Competing interests: CMW has received travel expenses from Oxford Nanopore Technologies. All other authors declare no competing financial interests. Ethical approval: For patients recruited in Leeds and in collaborating sites throughout the UK, informed written consent was obtained using a protocol that followed the precepts of the Declaration of Helsinki and was approved by the Leeds East Research Ethics Committee (Project reference 17/YH/0032). The 100,000 Genomes Project is covered by REC reference approval 14/EE/1112.

Figures

Fig. 1
Fig. 1. Clinical images from a member of the original RP9-linkedfamily.
Ultrawide field pseudocolour fundus images, autofluorescence and OCT imaging in an affected individual in the mid-twenties, showing typical RP with retained retinal structure at the central macula, delineated by hyper-autofluorescent rings of Robson and a retained ellipsoid line (OCT). Outer-retinal degeneration has occurred anteriorly. RP was diagnosed in second decade, and the patient is night blind and unable to drive due to field loss, but has retained central vision. This is similar to RP seen in other forms of splicing factor RP.
Fig. 2
Fig. 2. Comparative alignments between RP9 and RP9P for a region centred upon the c.410A>T; p.(H137L) variant.
A DNA sequence comparative alignment between RP9 and RP9P for a region centred upon the c.410A>T; p.(H137L) variant, which is highlighted in cyan. Non-matching nucleotides are shaded. B IGV views of short read genome sequence from individuals RP9-289 and 296 at the RP9 and RP9P regions, showing the T>A (forward strand, with the gene encoded on the reverse strand) change is present in RP9 and not in RP9P.
Fig. 3
Fig. 3. Long-read sequencing amplification products visualised using IGV.

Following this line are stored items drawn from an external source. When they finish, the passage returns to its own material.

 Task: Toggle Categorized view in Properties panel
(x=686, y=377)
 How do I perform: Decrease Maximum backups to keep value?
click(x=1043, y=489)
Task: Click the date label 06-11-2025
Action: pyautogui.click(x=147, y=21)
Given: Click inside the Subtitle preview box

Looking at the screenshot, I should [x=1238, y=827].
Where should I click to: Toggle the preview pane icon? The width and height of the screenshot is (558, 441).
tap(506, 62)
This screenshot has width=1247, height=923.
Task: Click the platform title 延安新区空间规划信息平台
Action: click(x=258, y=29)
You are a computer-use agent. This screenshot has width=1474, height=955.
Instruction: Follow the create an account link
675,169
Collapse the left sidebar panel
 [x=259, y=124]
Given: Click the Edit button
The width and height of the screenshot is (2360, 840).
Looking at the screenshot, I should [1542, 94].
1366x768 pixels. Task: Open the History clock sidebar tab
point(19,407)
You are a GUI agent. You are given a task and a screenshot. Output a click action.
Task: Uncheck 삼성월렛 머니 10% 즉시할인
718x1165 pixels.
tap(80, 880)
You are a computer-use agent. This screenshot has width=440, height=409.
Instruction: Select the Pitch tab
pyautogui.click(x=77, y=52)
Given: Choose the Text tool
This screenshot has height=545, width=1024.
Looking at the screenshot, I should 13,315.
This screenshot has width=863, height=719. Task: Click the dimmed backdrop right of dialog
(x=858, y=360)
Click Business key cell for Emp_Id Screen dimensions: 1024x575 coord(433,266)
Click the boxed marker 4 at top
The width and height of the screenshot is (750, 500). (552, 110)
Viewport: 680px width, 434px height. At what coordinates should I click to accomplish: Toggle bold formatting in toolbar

Haplotypes for four samples were created following the selection of reads that correspond to the T or A nucleotide at genomic position chr7:33096550. Variants defined by haplotype chr7: chr7:33096550 A are in linkage disequilibrium with the mutant allele. The upper two panels show the location of reads for each haplotype within a ~500 kb interval of the RP9 locus, with a representation of the genes in the region shown between the two haplotype views; these data confirm that all reads map to RP9 and not the pseudogene (RP9P). The lower panel magnifies the sequenced region; the upper of these show the conserved haplotype associated with the variant chr7:g.33096550A nucleotide, which is shared by all four cases analysed. The lower panel shows the varying haplotypes on the other, non-disease-associated allele. The genomic architecture of RP9 is displayed between the two haplotype panels.
Fig. 4
Fig. 4. AlphaFold (upper panel) and AlphaMissense (lower panel) analysis of the RP9 protein.
The sites of the c.410A>T; p.(H137L) and c.509A>G; p.(D170G) variants are denoted by arrows.